On Thu, Jun 21, 2018 at 3:37 PM Jann Horn <jannh@xxxxxxxxxx> wrote:
>
> On Thu, Jun 21, 2018 at 12:34 AM Kees Cook <keescook@xxxxxxxxxxxx> wrote:
> >
> > On Wed, Jun 20, 2018 at 3:09 PM, Rick Edgecombe
> > <rick.p.edgecombe@xxxxxxxxx> wrote:
> > > This patch changes the module loading KASLR algorithm to randomize the position
> > > of each module text section allocation with at least 18 bits of entropy in the
> > > typical case. It used on x86_64 only for now.
> >
> > Very cool! Thanks for sending the series. :)
> >
> > > Today the RANDOMIZE_BASE feature randomizes the base address where the module
> > > allocations begin with 10 bits of entropy. From here, a highly deterministic
> > > algorithm allocates space for the modules as they are loaded and un-loaded.

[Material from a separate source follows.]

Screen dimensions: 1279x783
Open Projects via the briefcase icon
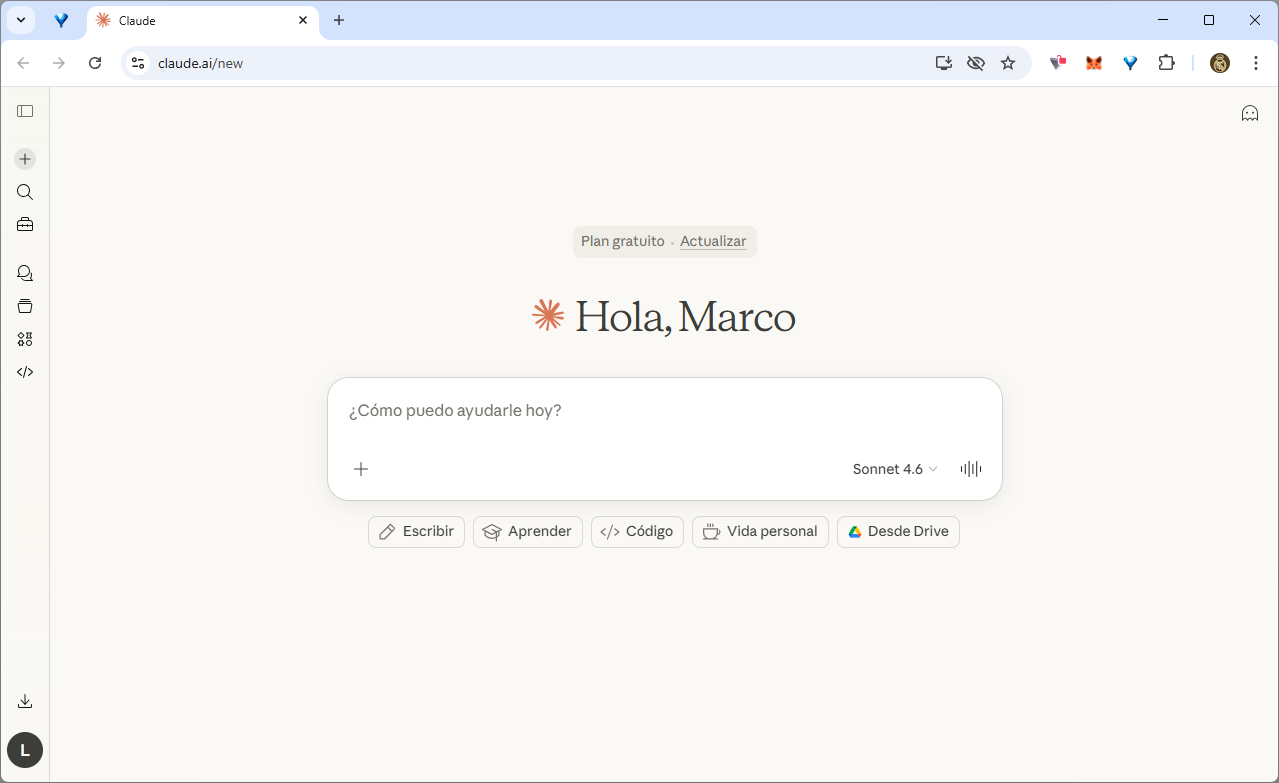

If
> > > an attacker can predict the order and identities for modules that will be
> > > loaded, then a single text address leak can give the attacker access to the
> >
> > nit: "text address" -> "module text address"
> >
> > > So the defensive strength of this algorithm in typical usage (<800 modules) for
> > > x86_64 should be at least 18 bits, even if an address from the random area
> > > leaks.
> >
> > And most systems have <200 modules, really. I have 113 on a desktop
> > right now, 63 on a server. So this looks like a trivial win.
[...]
> Also: What's the impact on memory usage? Is this going to increase the
> number of pagetables that need to be allocated by the kernel per
> module_alloc() by 4K or 8K or so?

Sorry, I meant increase the amount of memory used by pagetables by 4K
or 8K, not the number of pagetables.